Consumer credit default rates rose slightly in October from the previous month. But even with the recent increases, these rates are still much lower than levels seen a year ago.
The SP Dow Jones/Experian national composite posted 1.06% in October, which is up two basis points from a month earlier. Last October, the national composite index was 1.38%.
First mortgage defaults increased for the third consecutive month.
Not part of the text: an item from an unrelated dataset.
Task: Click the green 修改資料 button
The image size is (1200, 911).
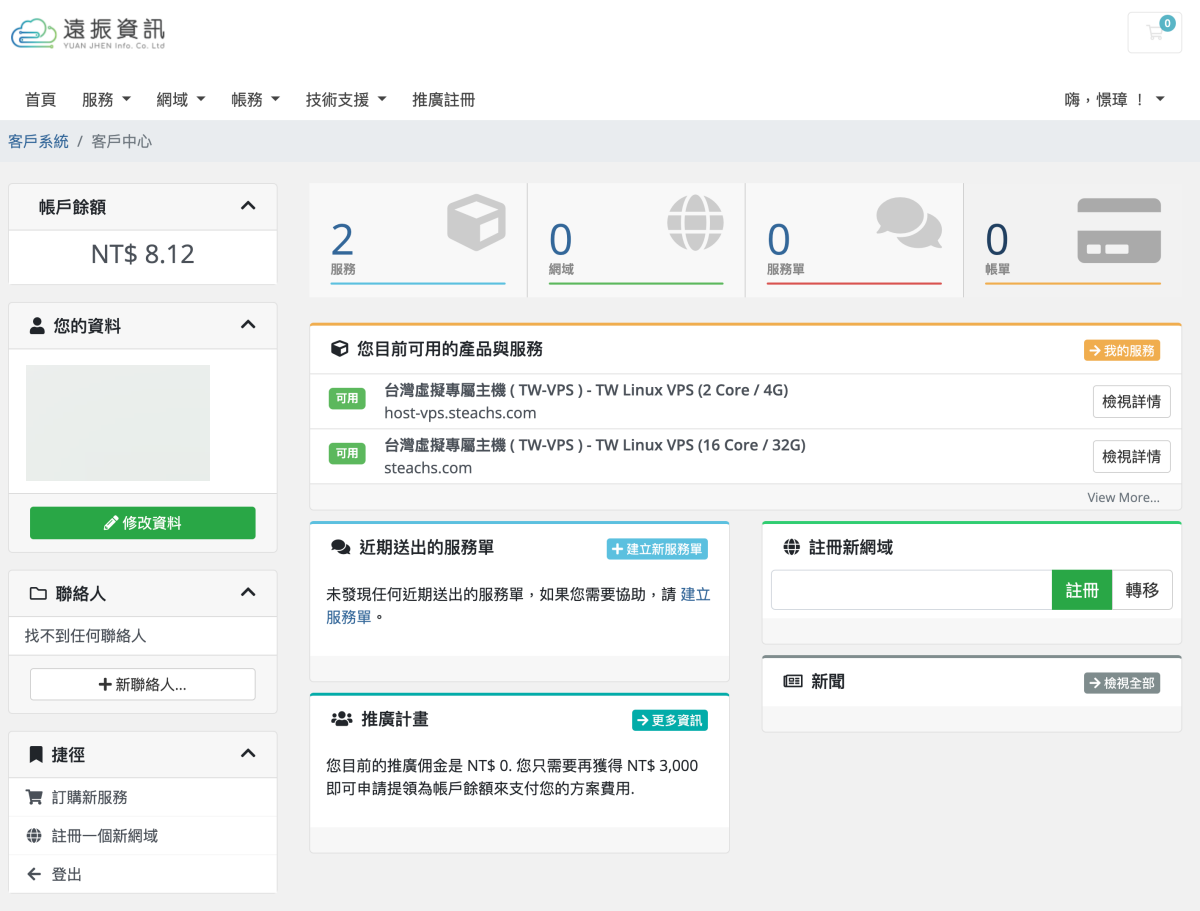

Through October, the default rate was 0.96%, three basis points higher than September but down 34 basis points year over year.
Meanwhile, the second mortgage default rate declined five basis points month over month, to 0.47%. A year earlier, the second mortgage default rate was 0.72%.
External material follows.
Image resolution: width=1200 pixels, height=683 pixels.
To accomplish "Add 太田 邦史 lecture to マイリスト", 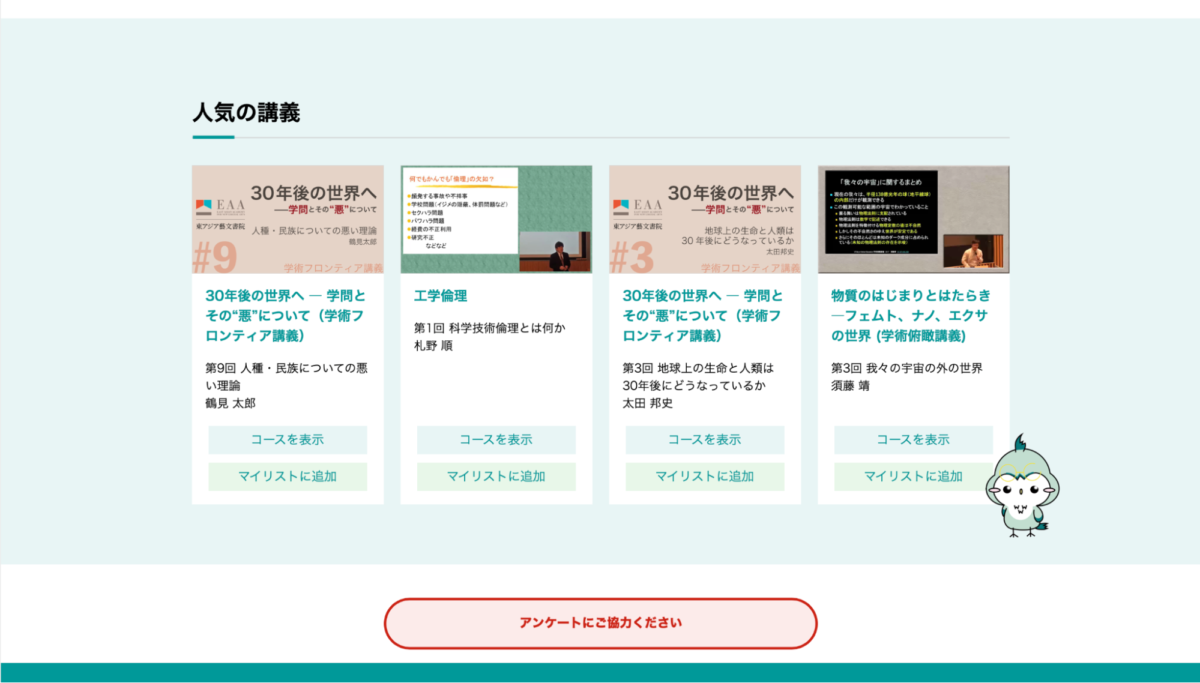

For the fourth straight month, bank card defaults fell declining by three basis points, to 2.6%. The default rate was 2.97% in October 2013.
“Despite the small increases in default rates, bank card and second mortgage default rates are currently at historical lows,” said David Blitzer, managing director and chairman of the index committee for SP Dow Jones Indices.
Auto loan default rates jumped four basis points, to 1.05%. This index had the lowest year-over-year drop, down only nine basis points.
“The continued six-month upward trend in auto loan default rates does coincide with strong automobile sales over the same period,” Blitzer said.
Additionally, three of the five cities SP/Experian tracks saw its default rates post increases in October. Dallas, Los Angeles and Miami were respectively at 0.98%, 0.84% and 1.26%. Compared to September, Dallas was up 19 basis points, while Los Angeles rose by seven basis points and Miami experienced a five basis point increase.
New York posted a consumer credit default rate decrease for the third straight month to a historical low of 0.99%. Lastly, Chicago improved two basis points month over month, to 1.12%.